On a broader level, providers are scrutinising their supply chains in order to ensure they’re robust and can deliver, and companies are working together in order to share best practice.
Flexibility is key
If there’s one thing that’s characterised this pandemic, it’s uncertainty. From an inability to model when the virus might peak in each country, to long-term doubt about when the nation will be able to get back to work. Or at least some level of pre-pandemic normality. It’s been difficult for experts to predict what is likely to happen next in these unprecedented times.

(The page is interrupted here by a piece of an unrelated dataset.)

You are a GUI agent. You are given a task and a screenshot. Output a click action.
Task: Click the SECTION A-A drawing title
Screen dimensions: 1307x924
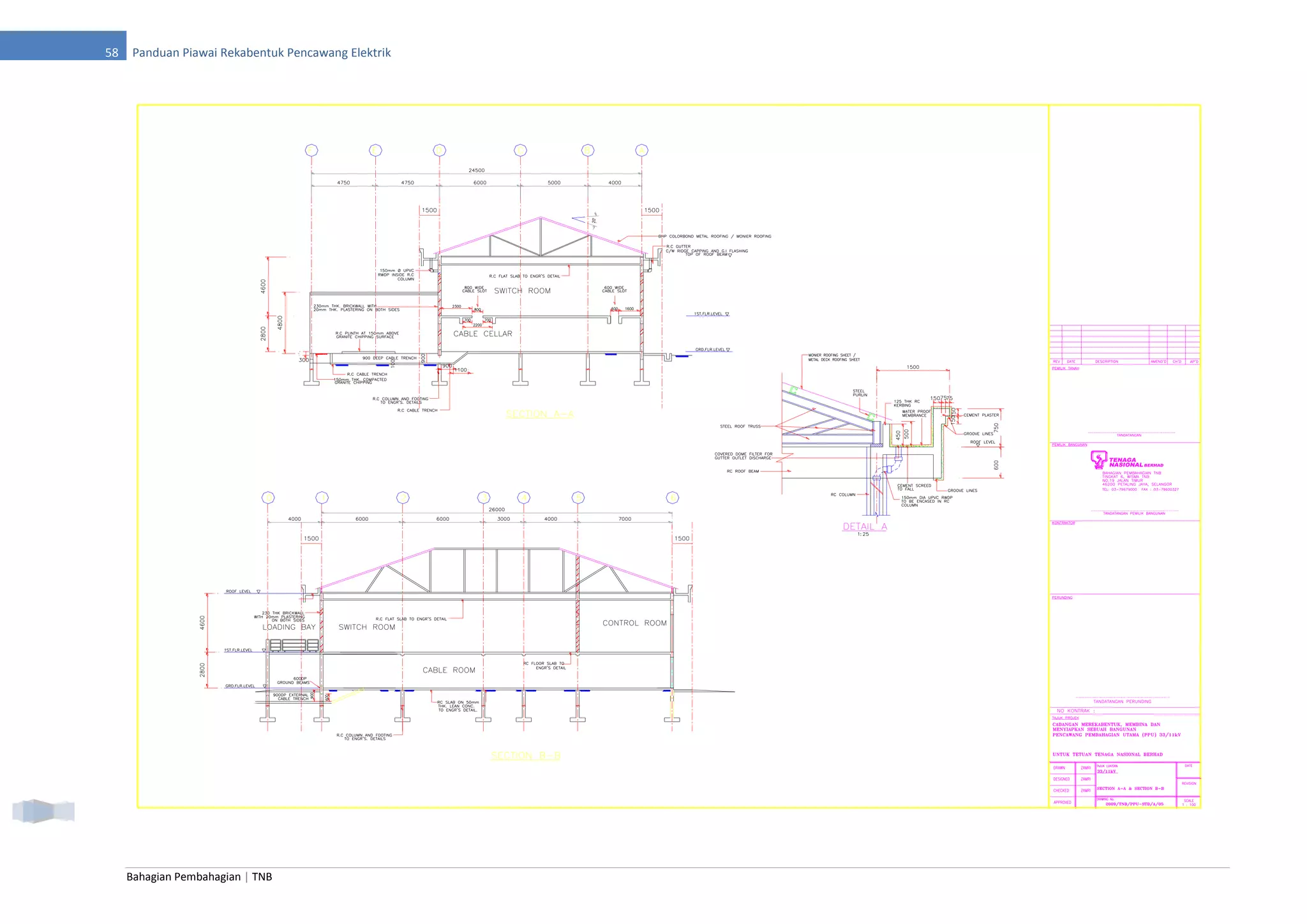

For businesses, and their relationships with datacentre providers, this means flexibility is crucial. Even before the pandemic, long-term, rigid, datacentre contracts were no longer palatable for many global cloud and digital organisations, where the fast pace of business and technology often required them to change direction quickly. Right now, the ability to flex and scale as required is increasingly critical.
Indeed, if enterprises and IT agility are held back by antiquated and inflexible datacentre platforms or contracts, they won’t be able to react quickly in line with fast-changing business plans – which is needed more than ever today.
As we move through this period of extreme uncertainty, it’s crucial that we effectively manage the digital infrastructure that is enabling businesses and ultimately the economy, to function. The critical relationship with your datacentre provider can be the difference between keeping your company running, and failing to survive. Consideration given to these important factors when choosing a supplier at the outset, to ensure that your datacentre partner is able to guarantee service levels performance, security, reliability and uptime – even (and especially) through the current crisis, could pay substantial dividends in the long-term.